食品添加物「アカネ色素」に係る食品安全委員会への食品健康影響評価依頼について(厚生労働省)
国立医薬品食品衛生研究所から食品添加物であるアカネ色素について実施しているねずみ(ラット)を用いた発がん性試験等において、未だ全ての試験結果は得られていないものの、腎臓に対し発がん性が認められたとの中間報告を受けました。
厚生労働大臣は食品安全委員会委員長に対し、アカネ色素に係る食品健康影響評価を依頼し、その結果、「人の健康を損なうおそれがある」旨の評価がなされた場合、厚生労働大臣は、薬事・食品衛生審議会の意見を聴いた上で、既存添加物名簿からアカネ色素を消除し、その使用等を禁止することになります。

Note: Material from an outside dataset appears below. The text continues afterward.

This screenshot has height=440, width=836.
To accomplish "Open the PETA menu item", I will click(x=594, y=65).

薬事・食品衛生審議会の検討が終了するまでの間、一時的に、アカネ色素の製造・販売・摂取等について下記のような取扱いになります。
(1) 営業者に求める事項
・ アカネ色素の製造・販売・輸入等の自粛
・ アカネ色素を使用した食品の製造・販売・輸入等の自粛
(2) 一般消費者に求める事項
・ アカネ色素を使用した食品の摂取を控えること
「着色料(アカネ)」や「アカネ色素」など、添加物としてアカネ色素を使用した旨の表示が義務づけられているので、使用している製品の判別は一般消費者にも楽だと思われます。
アカネ色素は、既存添加物名簿に登載された天然添加物で、アカネ科の植物であるセイヨウアカネの根から作られた粉末状の製剤で、黄色~赤紫色を呈し、水産ねり製品、畜産加工品(ハム等)、菓子、冷菓、珍味、米菓、農産加工品などに使用されている。(こんぶ類、食肉、鮮魚介類、茶、のり類、豆類、野菜類、わかめ類に使用することは禁止されています。)

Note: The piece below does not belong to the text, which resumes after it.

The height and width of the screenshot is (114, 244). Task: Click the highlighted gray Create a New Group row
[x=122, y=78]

アカネ色素製剤は、アカネ色素の他、色素の安定化の為L-酒石酸ナトリウム、硫酸アルミニウムカリウム、炭酸カリウム、ピロリン酸四ナトリウムや、消泡の為シリコーン樹脂などの添加物も入っていますが、それらはキャリーオーバー扱いで表示されることはありません。

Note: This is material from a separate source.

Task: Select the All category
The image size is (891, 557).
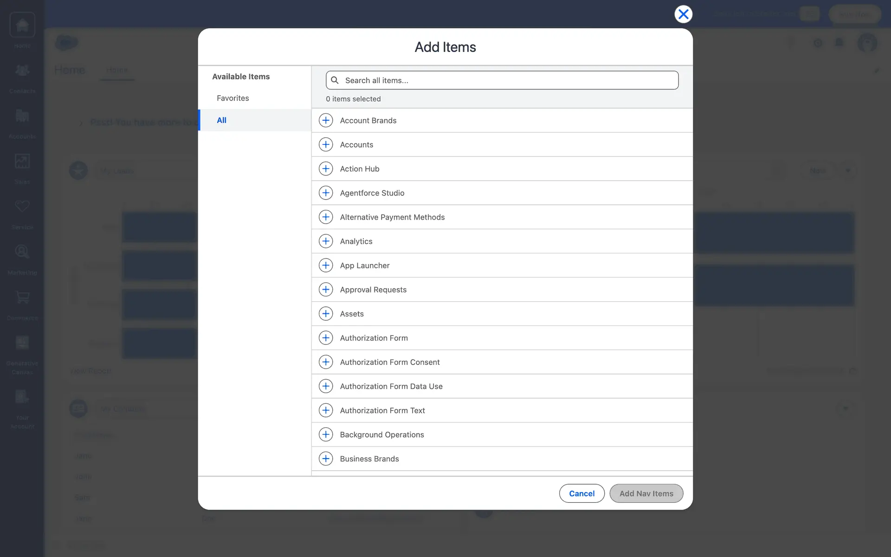Action: [x=222, y=120]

以前から、合成添加物は危険、天然添加物は安全と括ってしまう考え方は間違いもあると言われていますが、今回の件はそれが実証された形となりました。
実際にアカネ色素は、数年前に一部生協などの運用基準で不使用添加物とされ、安全性に勝る必要性や有用性は認められないと判断されていましたので、その判断があっていたって事ですね。